School Superintendent William J. O'Shea even claimed the habit of ‘annoying adults’ by asking for gifts must stop. However, the door-to-door looking for candy didn’t really disappear rather it became a Halloween tradition. Some of the original Thanksgiving spirit is still alive... through the annual Macy’s Thanksgiving Parade.
6. Radioactive Toys
Children of the 1950s had access to probably the most dangerous play-kit ever. The Gilbert U-238 Atomic Energy Lab was only sold between 1951 and 1952 and had a heavy price tag of $50. It contained four different types of uranium ore, a Geiger counter, a miniature cloud chamber, an electroscope, a spinthariscope, and an educational comic book called “Learn How Dagwood Splits the Atom!”.

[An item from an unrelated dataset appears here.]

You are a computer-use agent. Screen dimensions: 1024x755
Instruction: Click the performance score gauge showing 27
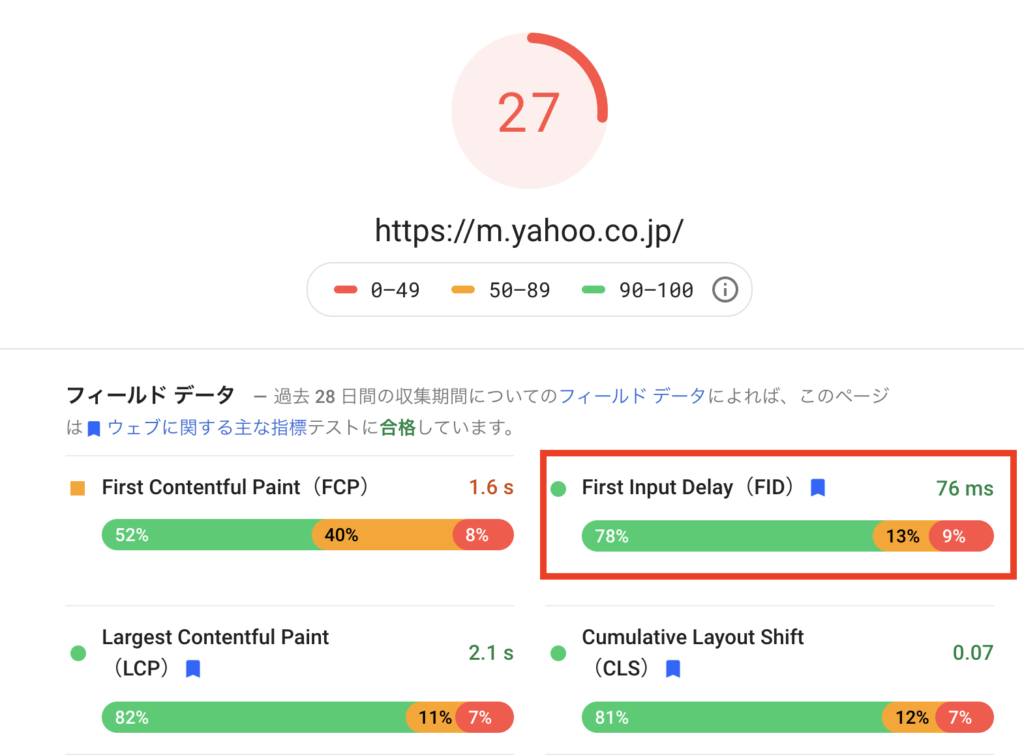point(528,111)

Yes, all the materials were real. Kids could conduct their own experiments at home and discover the secrets of radioactive materials. The kit even included a government manual, claiming to help kids discover new sources of uranium and be rewarded $10,000 from the US government. The kit is a much sought after collector’s item today and complete sets can sell for more than 100 times the initial cost.
7. The "Ugly Law"
This may sound like a premise for an apocalyptic movie, but it was, in fact, a very real law that somehow stayed in the books in Chicago for 93 years, according to the Chicago Tribune. In 1881, Chicago alderman James Preevey made it his mission to “rid the city of all street obstructions.”
And by 'obstructions' Preevey meant beggars and the disabled. The official law, which was passed in May of that year, banned anyone who was “diseased, maimed, mutilated, or in any way deformed” from being in the public eye. Beggars could be fined between $1 and $50 (a hefty sum in those days) for ‘breaking’ the law. It continued to be enforced until World War I when public opinion towards the disabled shifted dramatically when veterans started to return home with missing limbs and other battle scars.